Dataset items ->
====

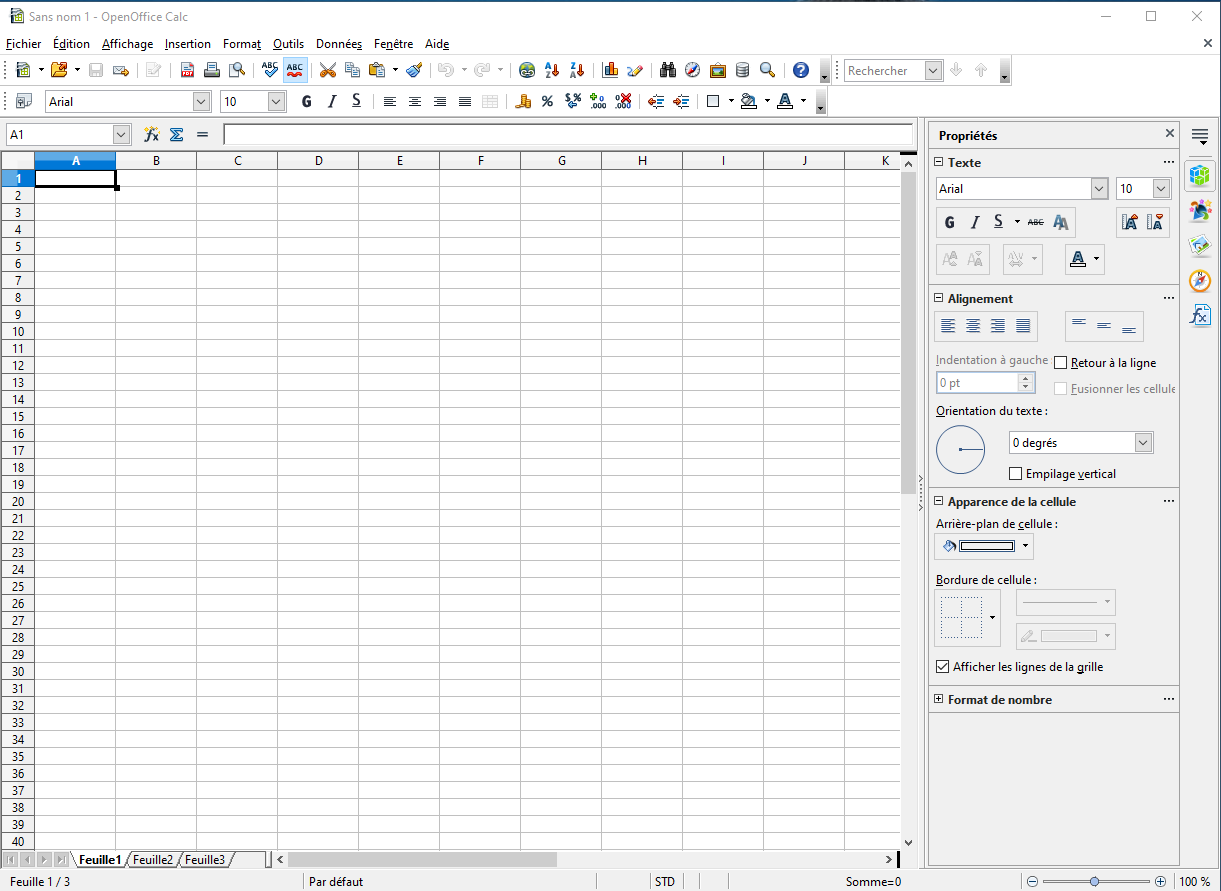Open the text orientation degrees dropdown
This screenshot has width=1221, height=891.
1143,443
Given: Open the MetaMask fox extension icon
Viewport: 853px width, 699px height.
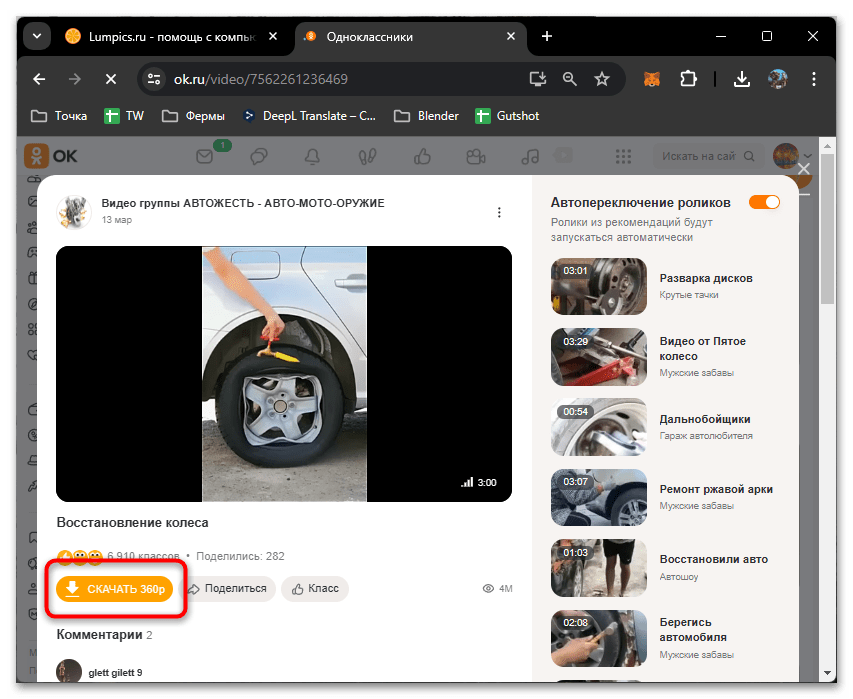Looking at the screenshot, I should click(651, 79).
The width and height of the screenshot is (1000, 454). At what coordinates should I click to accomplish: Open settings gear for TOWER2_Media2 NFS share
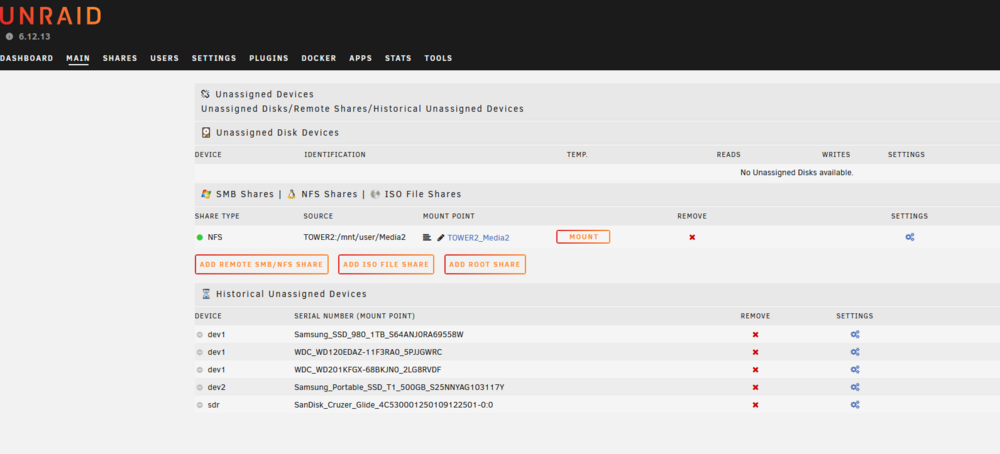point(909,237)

====

Each line from the line containing "The width and" through the last line above must be written out exactly, and every picture must be omitted.

The width and height of the screenshot is (1000, 454). At what coordinates should I click to accomplish: Open settings gear for TOWER2_Media2 NFS share
point(909,237)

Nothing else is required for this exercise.